▶ **Work task**
Please write out every entry below exactly, leaving out any pictures.

[Stored items]
[Start of section]
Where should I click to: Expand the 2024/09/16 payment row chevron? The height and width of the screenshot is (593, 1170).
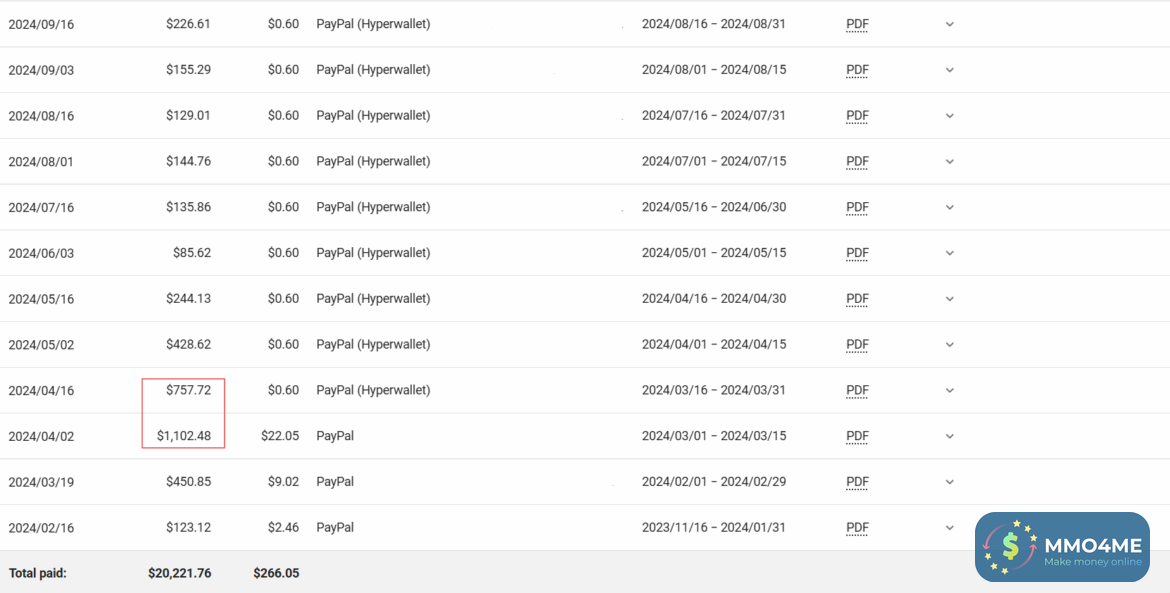tap(950, 24)
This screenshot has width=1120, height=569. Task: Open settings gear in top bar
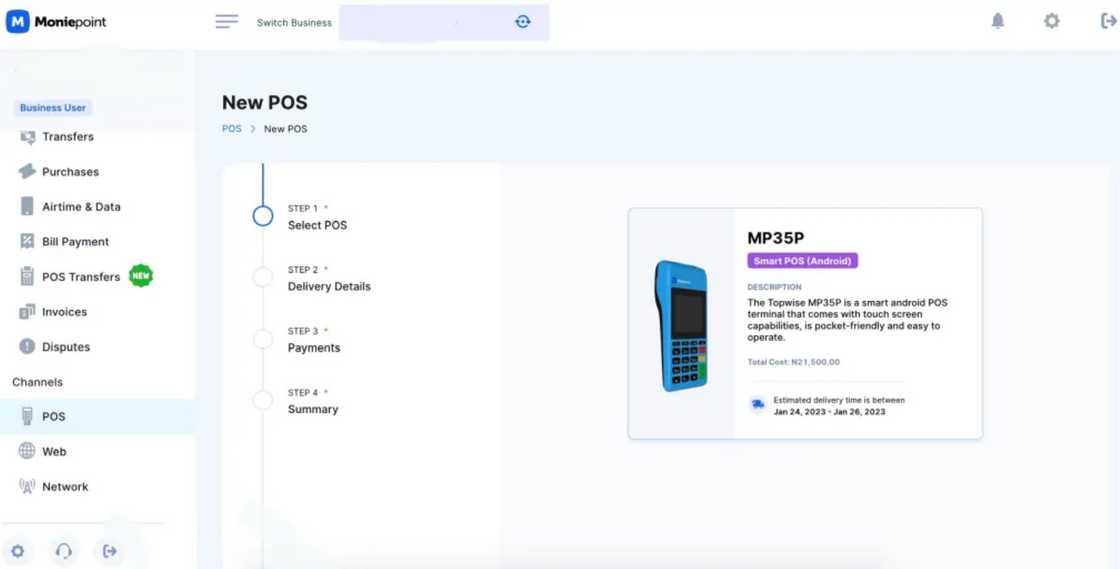tap(1051, 21)
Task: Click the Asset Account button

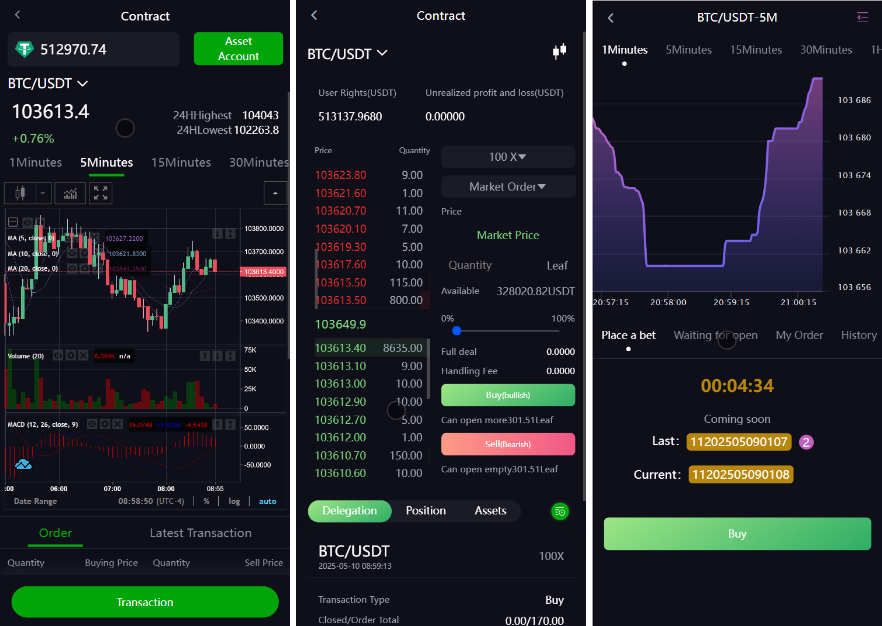Action: (x=238, y=49)
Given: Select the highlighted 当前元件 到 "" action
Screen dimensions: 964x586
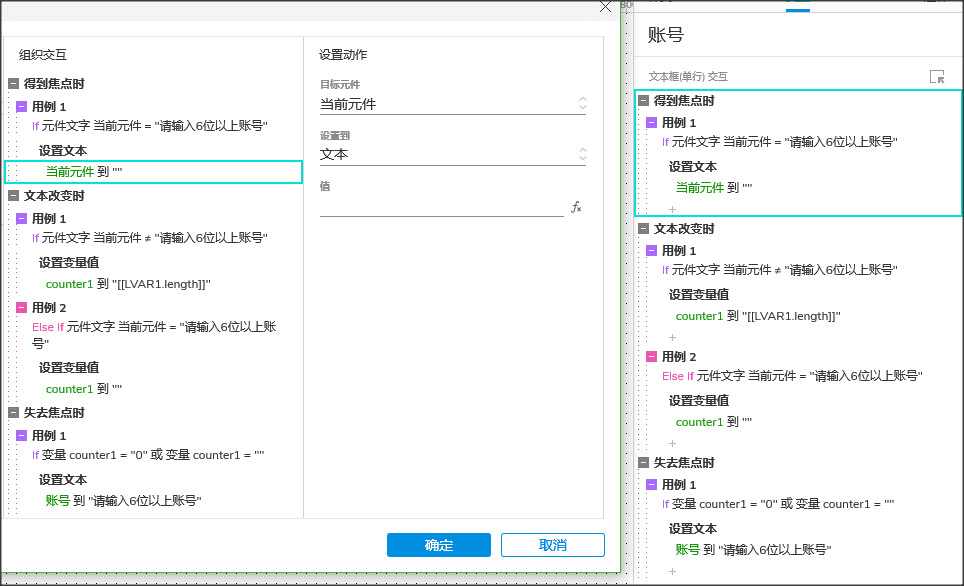Looking at the screenshot, I should click(154, 171).
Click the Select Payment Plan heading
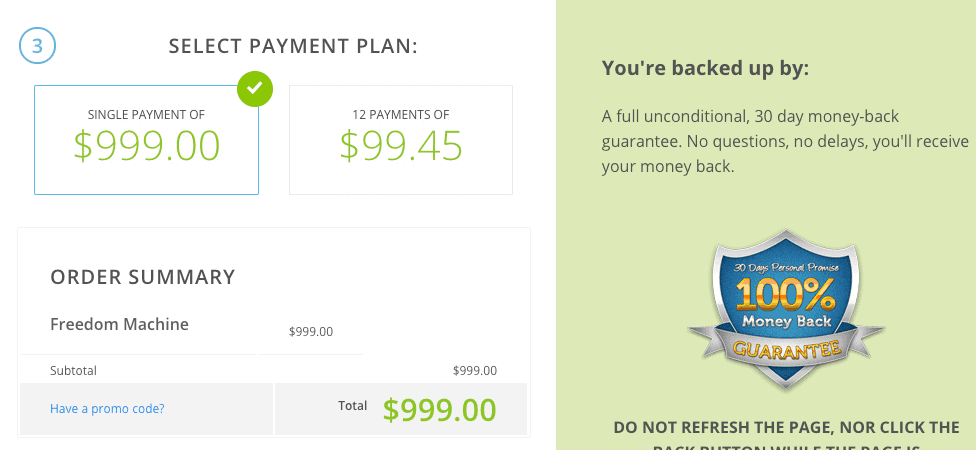 click(x=293, y=46)
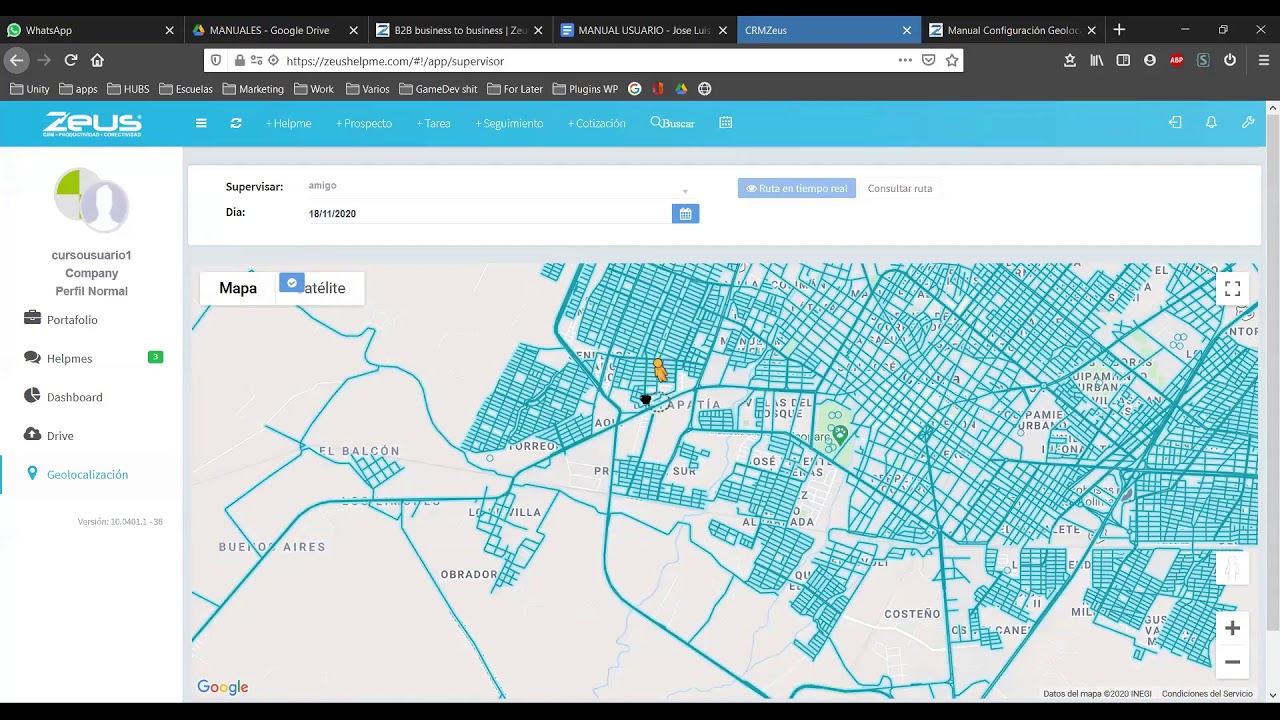The height and width of the screenshot is (720, 1280).
Task: Click the refresh sync icon in Zeus header
Action: 236,123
[End of section]
▶ **Reply to the exercise**
Where should I click to: Expand the 2024/09/16 payment row chevron? The height and width of the screenshot is (593, 1170).
tap(950, 24)
This screenshot has width=1120, height=569. Task: Open settings gear in top bar
tap(1051, 21)
Task: Click the Asset Account button

Action: (x=238, y=49)
Given: Select the highlighted 当前元件 到 "" action
Screen dimensions: 964x586
Looking at the screenshot, I should click(154, 171).
Click the Select Payment Plan heading
 click(x=293, y=46)
The height and width of the screenshot is (720, 1280).
Task: Click the refresh sync icon in Zeus header
Action: 236,123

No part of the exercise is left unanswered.